Several teams have expressed interest in "renting" Carmelo for the season including the Mavericks, Rockets and most recently, the Lakers. (The Lakers have reportedly discussed a straight-up 'Melo-for-Bynum swap.)
The Mavs and Lakers are willing to make the trade without 'Melo signing an extension because they are championship contenders this season, and if he pushes either team over the edge, their investment will have paid off.
It's possible that even more elite teams will come forward in the next two weeks, presenting offers that will likely outweigh what the Knicks can put on the table.
It may be evident to the media and the fans that Carmelo no longer wants to play for the Nuggets, but from reading quotes from their owner Stan Kroenke and GM Masai Ujiri, it seems as though they still retain some hope that 'Melo can be persuaded to stay.
It's possible that the Nuggets will take the risk of keeping him until the end of the season with the ideal situation, from their perspective, resulting in a deep playoff run reminiscent of their 2009 Western Conference Finals trip.
Then, hopefully, they can convince 'Melo to stay on the basis that they can offer him the chance to win a title in Denver in the coming years, especially with the Lakers' and Mavericks' respective windows of opportunity closing sooner rather than later.
Also, the monetary aspect of this whole fiasco needs to be taken into account. We would be naive to think that the $65 million on the table is not causing Anthony to lose some sleep at night, particularly with a potential lockout looming for next season.

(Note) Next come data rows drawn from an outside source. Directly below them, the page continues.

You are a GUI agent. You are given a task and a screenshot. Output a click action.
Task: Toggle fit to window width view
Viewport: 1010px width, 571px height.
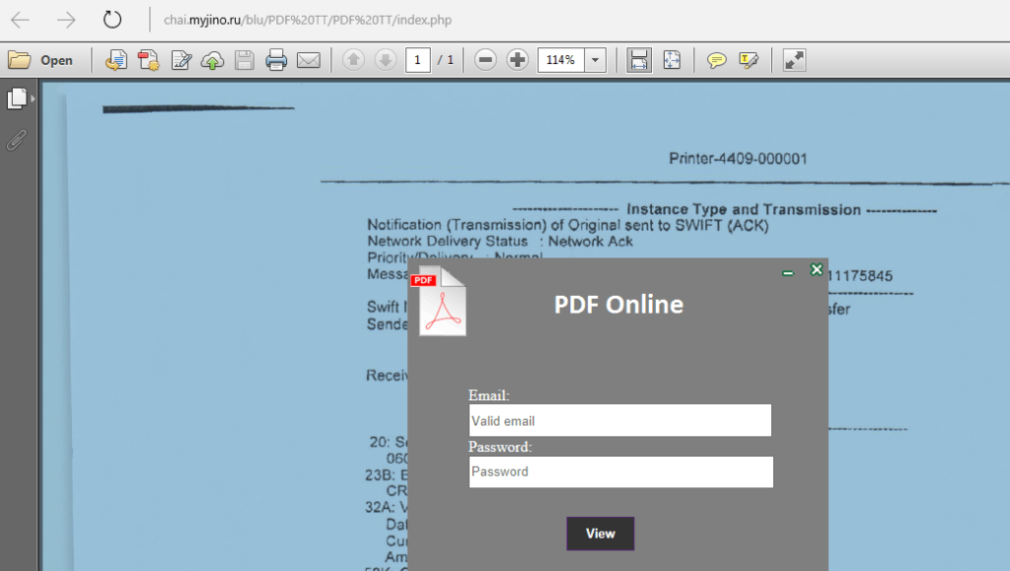click(637, 60)
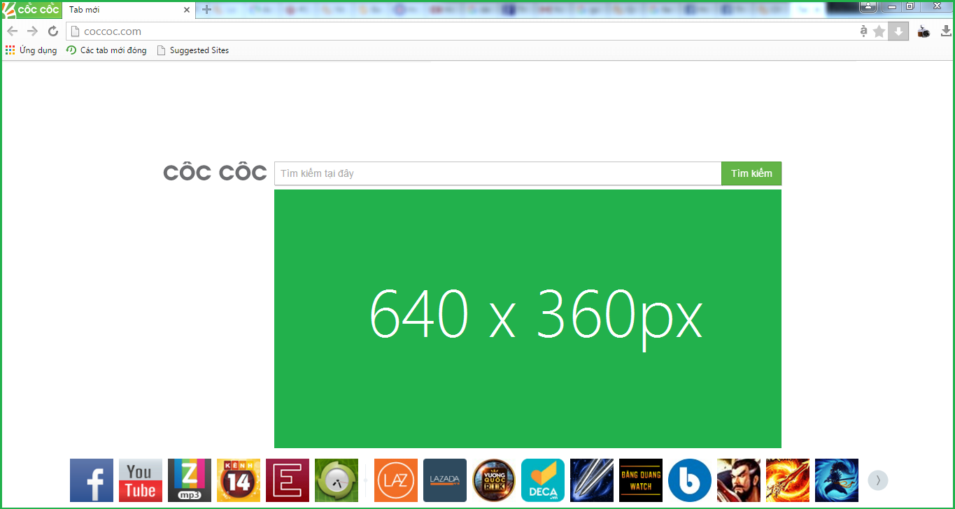The width and height of the screenshot is (955, 509).
Task: Click the camera icon beside the address bar
Action: tap(922, 31)
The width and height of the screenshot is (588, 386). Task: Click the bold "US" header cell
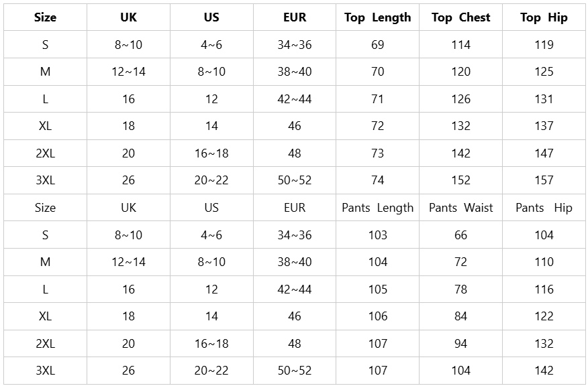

The bottom line is that Denver is the only team that can offer him that much money in guaranteed salary.
As evidenced by the fact that they're low-balling the Nuggets with their latest offer, the Knicks are clearly not hell-bent on trading for 'Melo before the deadline. They feel safe in the knowledge that 'Melo's number one choice has always been to play at Madison Square Garden, whether that comes about via trade or this summer's free agency.
Unless it looks like a trade is actually going to be completed with another team in the meantime, with 'Melo agreeing to sign the all important extension, the Knicks don't need to gut their roster now when they can get him for practically nothing in July.
If Denver doesn't accept the Knicks' current offer, the likelihood is that Donnie Walsh will sit tight for the rest of the season rather than frantically throwing in Gallo or Fields at the last minute to sweeten the deal.
How many trade scenarios have we seen so far this season involving Carmelo Anthony?
The over/under has to be at least somewhere around eight at this point. So far, none of these deals have been completed, so what exactly should make us think that this potential deal will be "the one?"
When you have trades involving three or four teams, it's almost impossible to convince each party to pull the trigger, let alone match up all the salaries.
By my unofficial count, nine teams (Knicks, Nets, Lakers, Mavericks, Rockets, Bobcats, Jazz, 76ers, Timberwolves) have been mentioned in the same sentence as the phrase "Carmelo Anthony trade" this season.
If this prolonged saga continues to hold its form, expect a few more twists and turns before a final deal is either agreed upon or scrapped at the last minute.